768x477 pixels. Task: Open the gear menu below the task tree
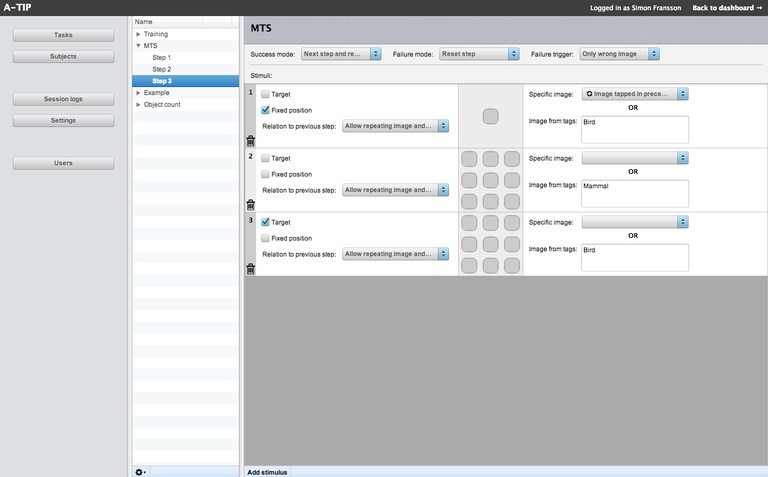pos(140,471)
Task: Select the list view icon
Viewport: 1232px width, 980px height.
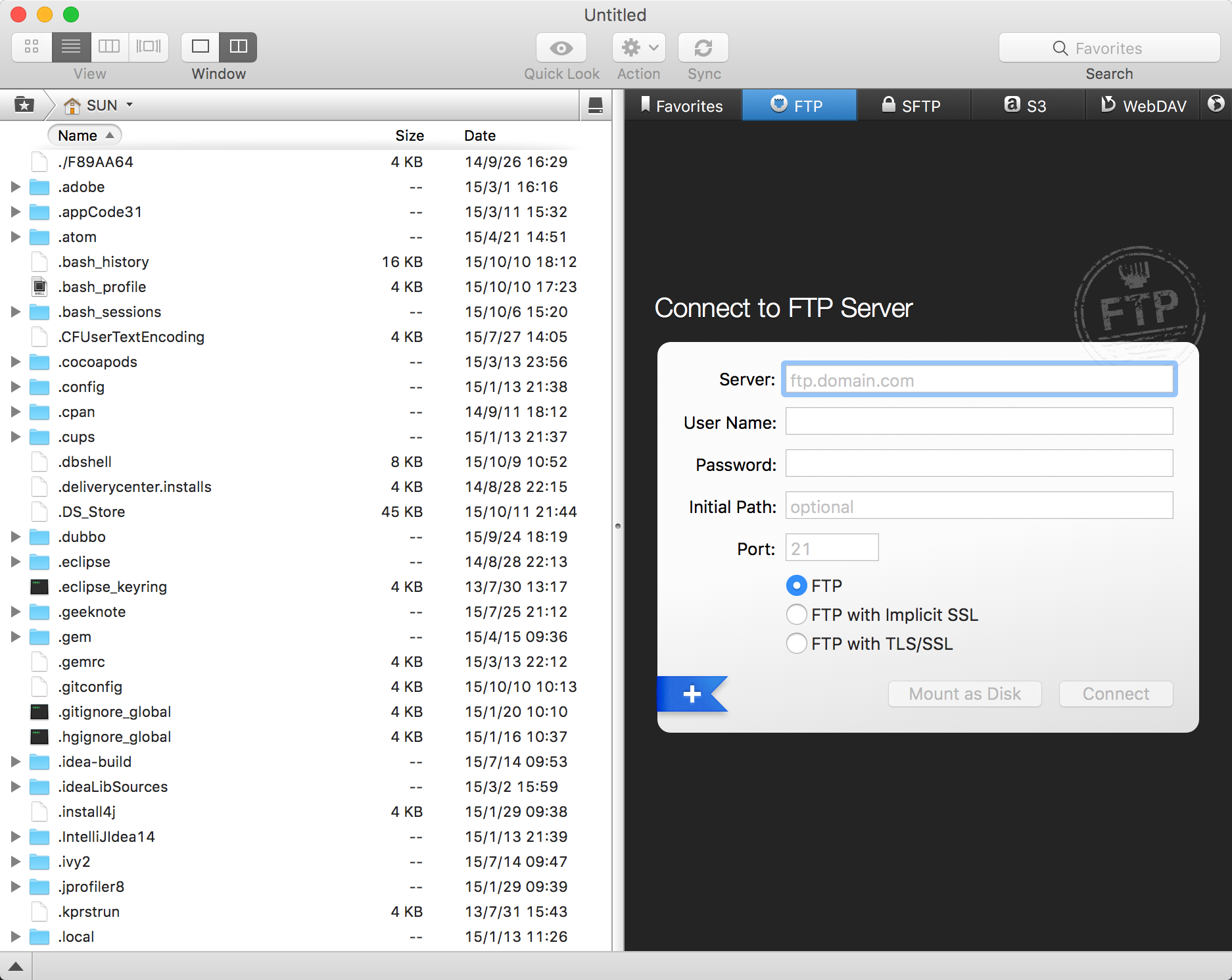Action: pos(71,47)
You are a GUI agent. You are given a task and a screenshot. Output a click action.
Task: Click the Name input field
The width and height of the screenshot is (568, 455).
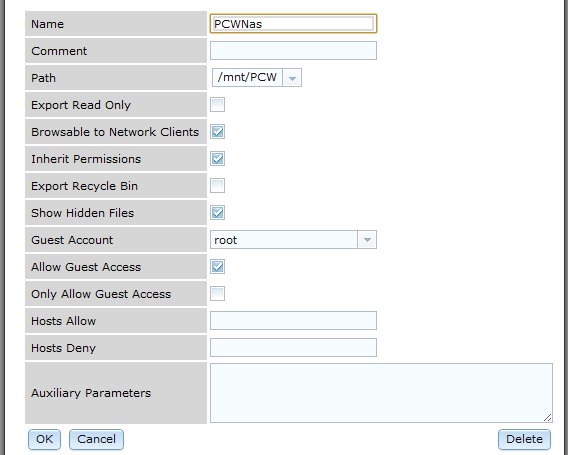tap(293, 24)
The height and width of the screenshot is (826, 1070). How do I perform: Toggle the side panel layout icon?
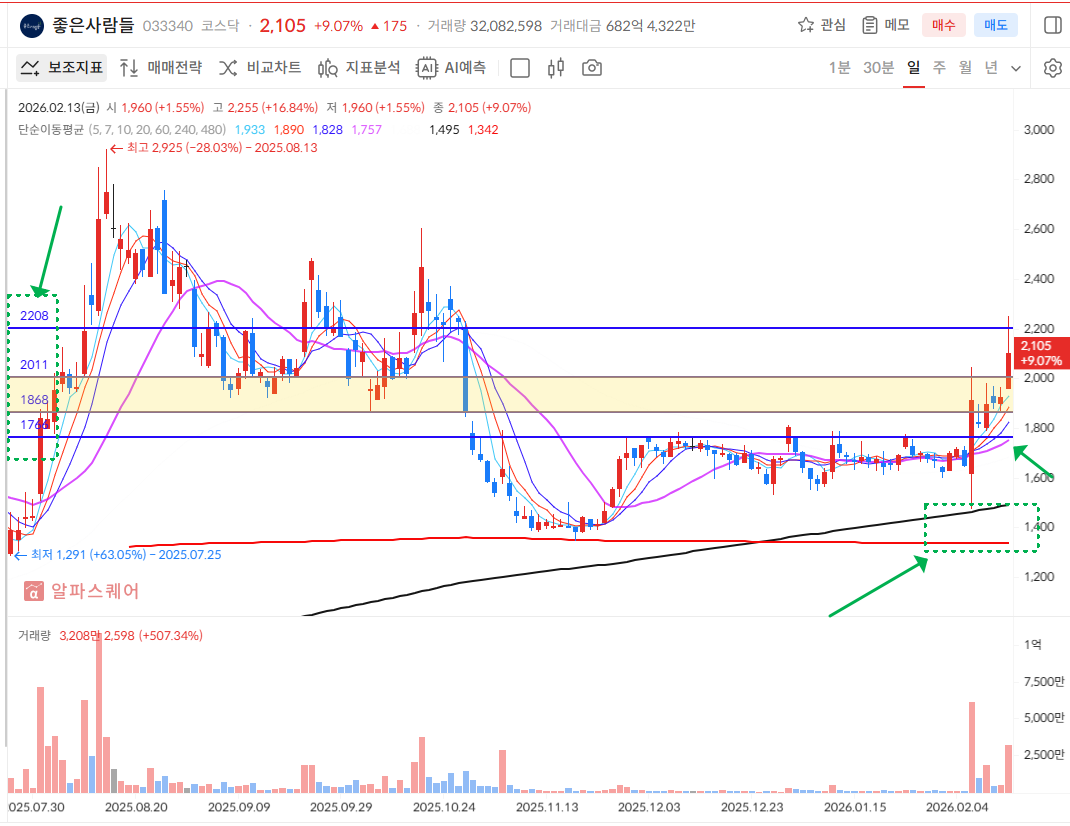point(1051,25)
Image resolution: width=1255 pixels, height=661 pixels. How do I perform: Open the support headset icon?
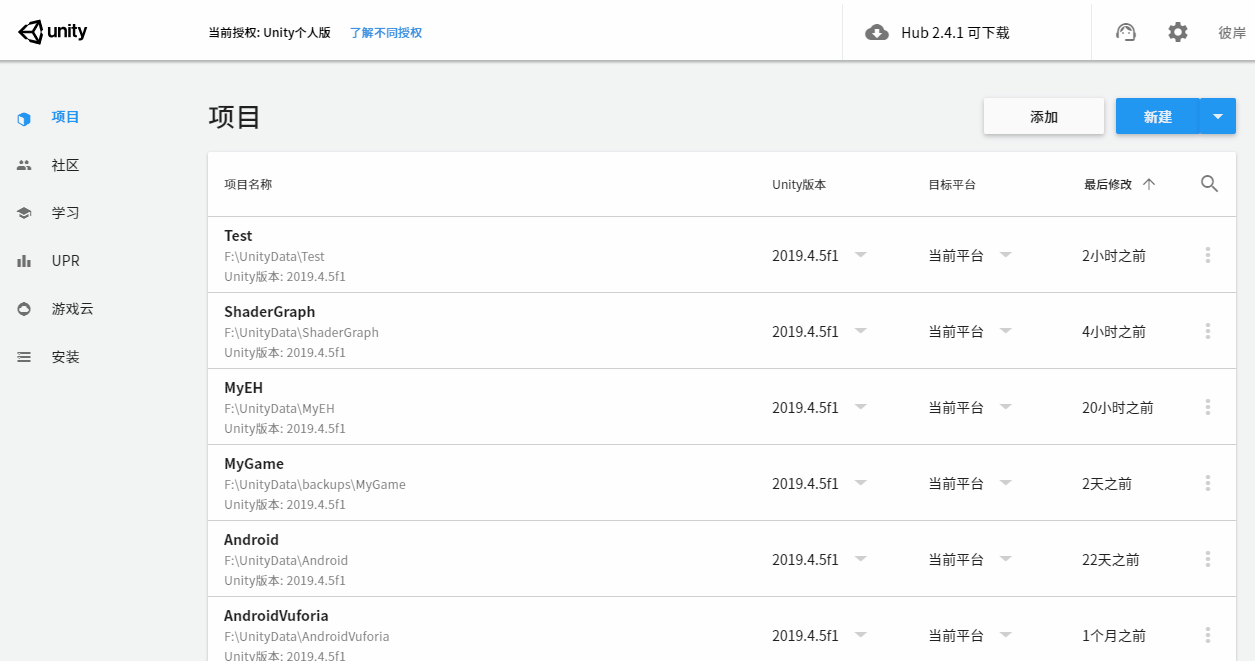pos(1126,32)
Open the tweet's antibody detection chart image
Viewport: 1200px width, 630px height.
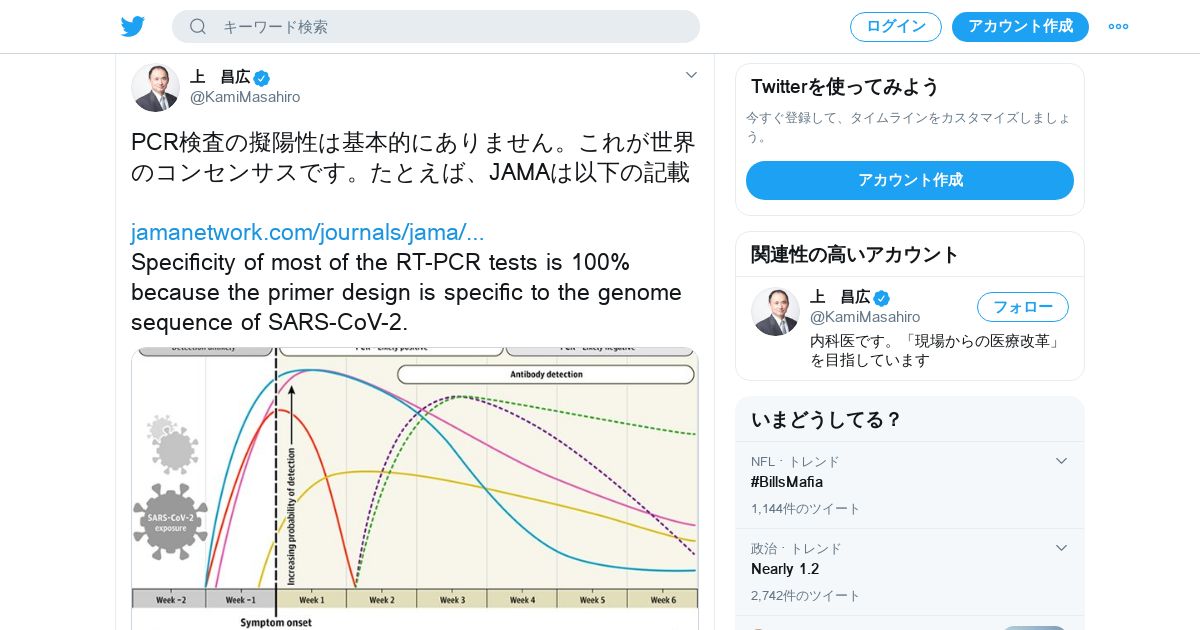[415, 488]
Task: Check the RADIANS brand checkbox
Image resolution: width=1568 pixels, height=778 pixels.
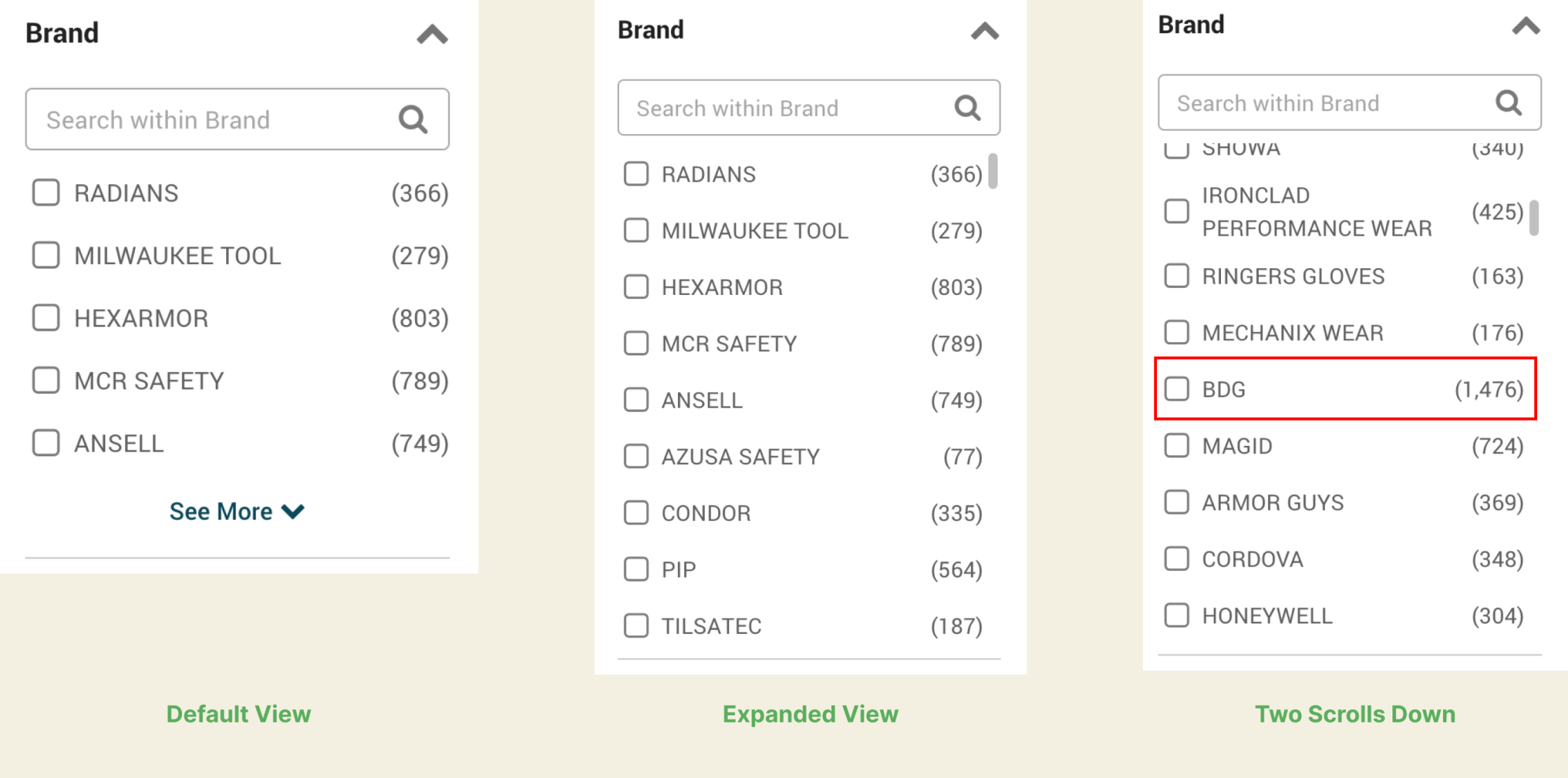Action: [46, 192]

------------

AIM OF THE TASK – Transcribe exactly the line containing "Image resolution: width=1255" and every line after it through the end of the listing above; pictures are not part of the copy.

ANSWER SECTION –
Image resolution: width=1255 pixels, height=661 pixels. How do I perform: Open the support headset icon?
pos(1126,32)
Open the tweet's antibody detection chart image
Viewport: 1200px width, 630px height.
[415, 488]
Task: Check the RADIANS brand checkbox
Image resolution: width=1568 pixels, height=778 pixels.
Action: [46, 192]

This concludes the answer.